Leapdragon 2016 - Aron Hsiao Was Here

thoughts on being and writing and my life  §

An uneasy morning. I have been trying to think, trying to reflect on things.

Everything is confusing to me these days, muddled and odd. It shouldn’t be this way. I feel as though there is a stronger core of being in me than there ever has been in the past, which stands to reason, since I’m older and more experienced than I ever have been in the past, as well as more credentialed.

I’ve written books, traveled most of the country, earned multiple degrees, worked on assembly lines and as management, earned through my artwork, founded companies, and read broadly.

I think that last one may be part of the problem: I am always reading these days. It has been a number of years since I regularly wrote creatively—not just wrote, but wrote creatively. Personally. There was a time, years ago, when I was an undergrad, during which I wrote almost continually. About myself, the things that I thought (not just political things, but all things), and about how I felt. “Men must talk about themselves until they know themselves” goes the saying, and I think today that it must be true.

I need to write more. Just about whatever, this and that. I need to post once a day, maybe twice a day, yet limit the number of times in a week I’m allowed to mention politics or philosophy. Also, I need to “design down” a little bit. This thing is so polished, so visual, so fast. On my side, it looks like a webform, it can be wedged between visits to CNN.com and my bank account and my approach to it is no different. Click. Click. Type. Click. Posted. On the front, it’s all colors and images and shapes.
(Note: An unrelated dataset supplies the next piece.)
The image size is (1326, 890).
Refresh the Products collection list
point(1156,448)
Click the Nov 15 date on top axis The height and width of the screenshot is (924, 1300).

There was a time not so long ago when this was just a diary. Not a blog, not a home page, just a diary online. It was black on white with a date. That needs to come back in my next incarnation, which I’ll probably build over winter break. I used to write in emacs—a text editor—for the postings. It was an act apart, a transcendence of my daily routine for a moment, to reflect back on it as an object. It wasn’t just another thing to do in a quick hit after laundry and before lunch.

My high school English teacher, years and years ago—Kathryn Romney was her name—said that the most important thing for a writer to do is write. Not to forms, necessarily. Not another chapter in the novel each day. Just write. So that you know how you think, how you feel. Good things will follow because you and others will read what you wrote and find it insightful.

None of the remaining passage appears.